→ Stated exercise 1
In the tegu forum post, how often is the tank misted?
→ Stated exercise 2
Please return the passage of the tegu forum post starting with "Anyways I adopted" and going on through "very own enclosure.".

→ Text block
□ □ □ □ □

# Black and White Tegu trust building/bonding



## Letrapix (Jun 5, 2016)

Hi there, I've been reading a lot of threads on here but this is my first post. Finally got around to making an account lol

I recently got my Black and white tegu about a month ago. I was told she's a yearling but she seems a little small to be a yearling. Also was told she was a male, but she's a female. (Got her sexed)

Anyways I adopted her from someone who kept her in a sideways chameleon cage with a full grown tegu (no humidity or ubv). (The owners ubv was "broken"..)and by the looks of it and from what the lady had told me, mine always hid under her flat rock. I'm assuming that the larger one may have fought or ate most of the food too. My tegu has a strong feeding response. You never have to ask twice if she wants food. Since I've had her she's a little more filled out and has her very own enclosure.

I just want to know from other tegu owners if I'm doing things alright. I'm still in the learning process of working with my tegu but did do lots of research before I got mine. Just not a whole lot on younger tegus. The one I was originally going to adopt was the full grown black and white tegu, but I felt that this little one really needed a better home.

Starting off the changes made since I got her:

She has her own enclosure
With coconut/cypress mulch
Her Temps are good
She has a warm side and a cool side with a bathing tub
I mist her tank every 3 hours except for at night when I'm asleep.
I feed her outside of the tank unless it's a treat (usually a blackberry)
She eats ground turkey or ground chicken, occasionally a pinkie, and fruits/veggies with calcium supplient.

Since I've got her I've hung out by her enclosure regularly. And organize or pretend to organize her bedding and plants so she gets used to me being in her house. My tegu will come out and watch or sniff me.

□ □ □ □ □

→ Dataset excerpt
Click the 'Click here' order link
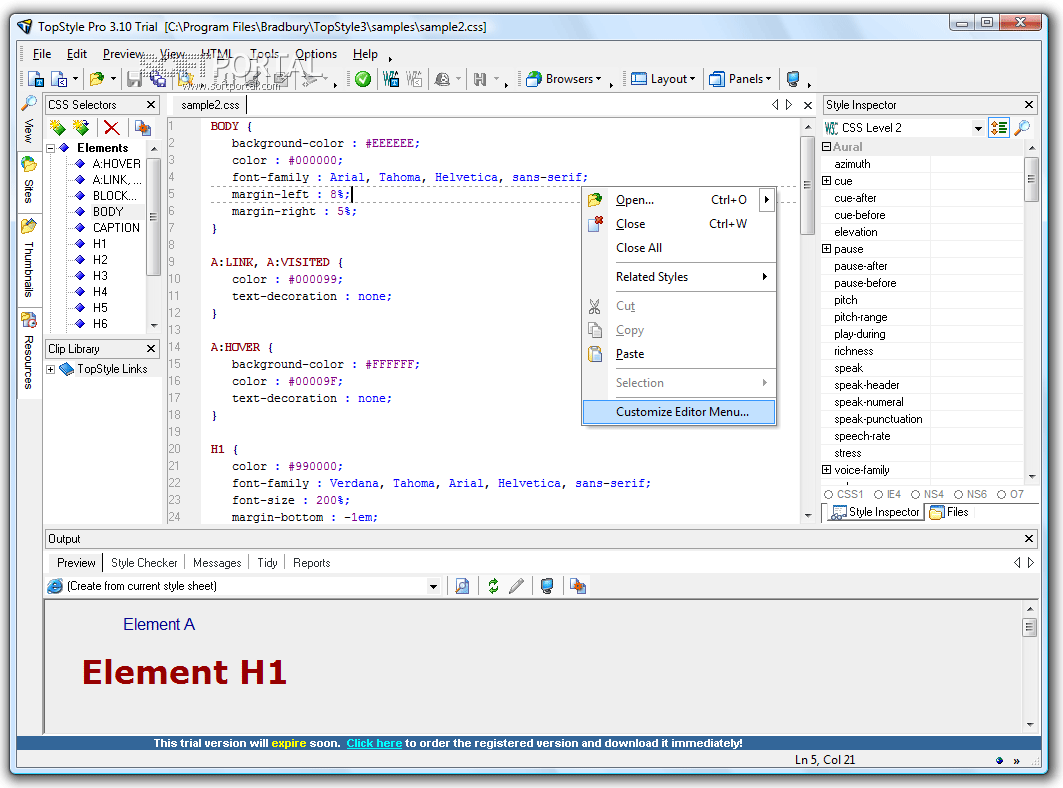Viewport: 1063px width, 788px height. click(374, 743)
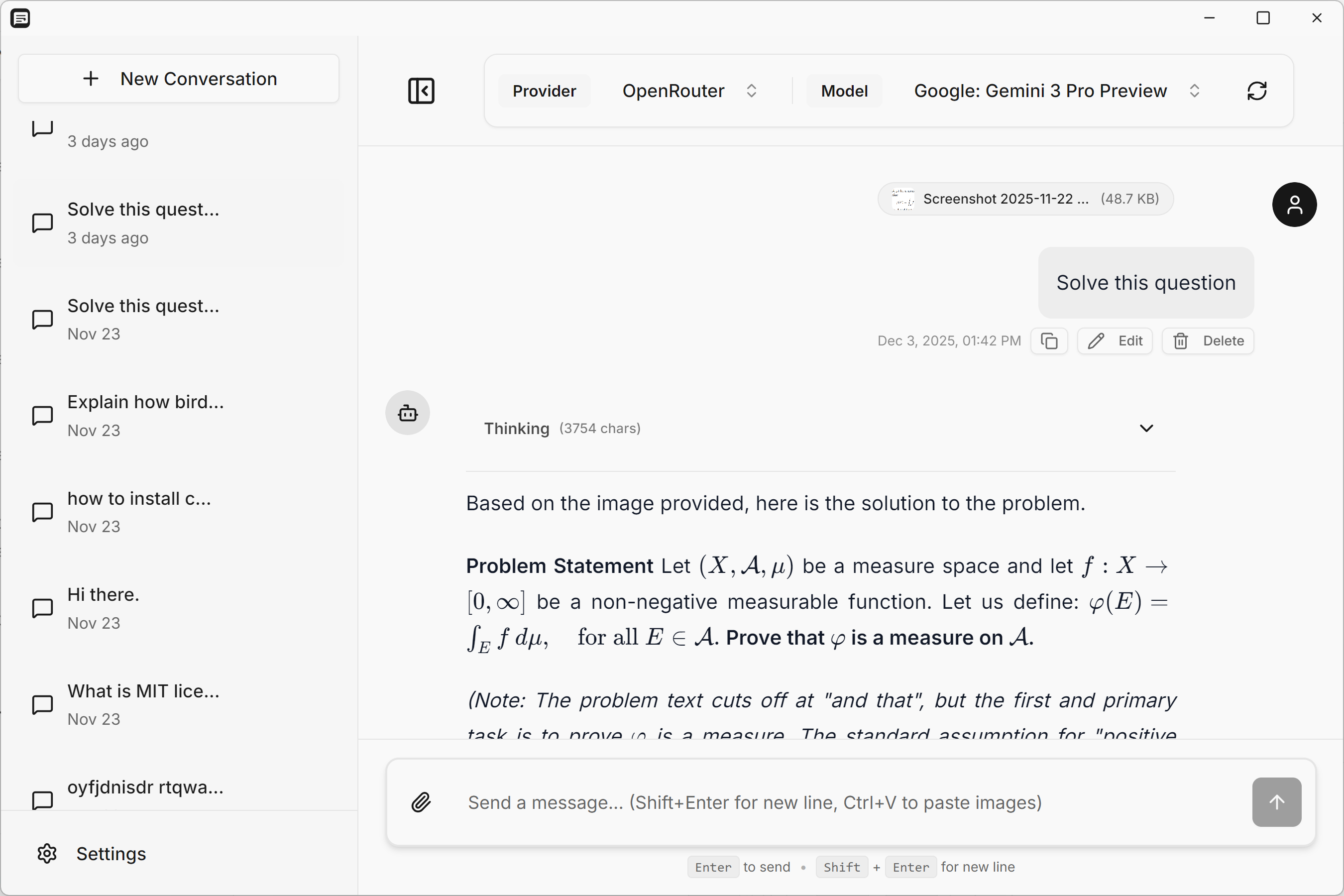Expand the Thinking section

[x=1146, y=428]
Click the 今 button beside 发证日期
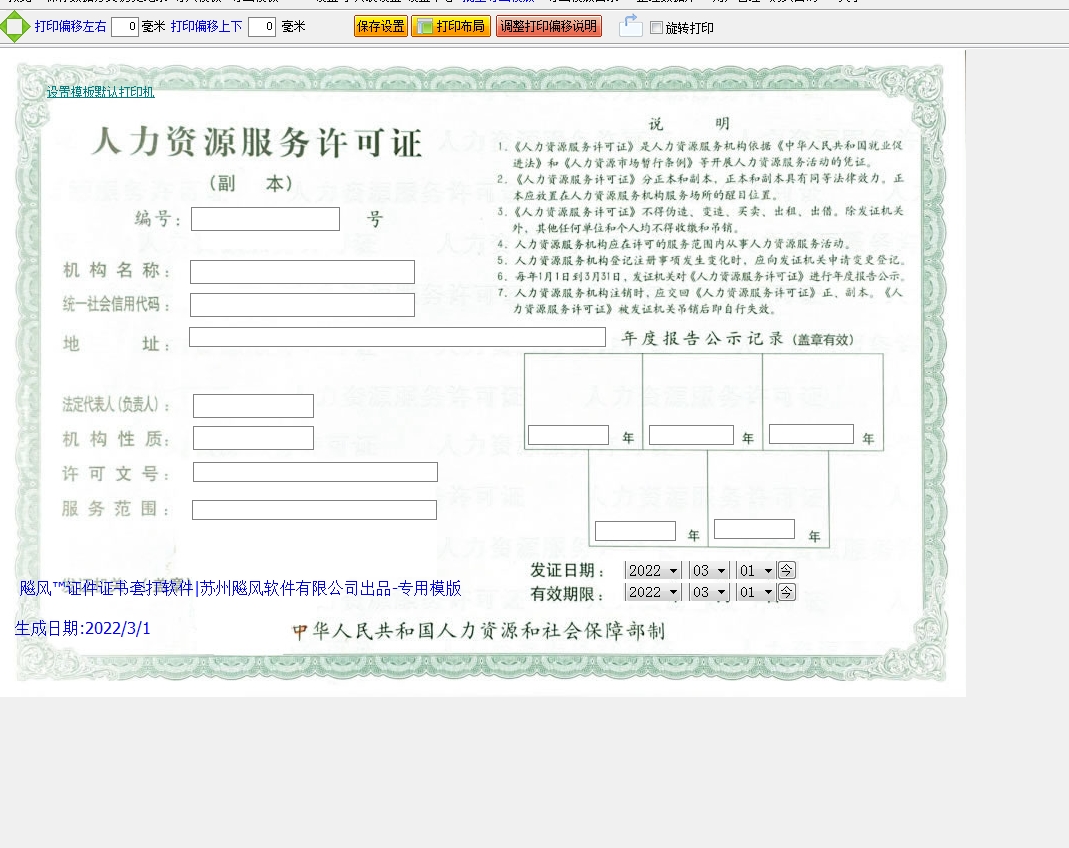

□ □ □ □ □

→ Exercise solution 1
Every 3 hours, except at night during sleep.

→ Exercise solution 2
Anyways I adopted her from someone who kept her in a sideways chameleon cage with a full grown tegu (no humidity or ubv). (The owners ubv was "broken"..)and by the looks of it and from what the lady had told me, mine always hid under her flat rock. I'm assuming that the larger one may have fought or ate most of the food too. My tegu has a strong feeding response. You never have to ask twice if she wants food. Since I've had her she's a little more filled out and has her very own enclosure.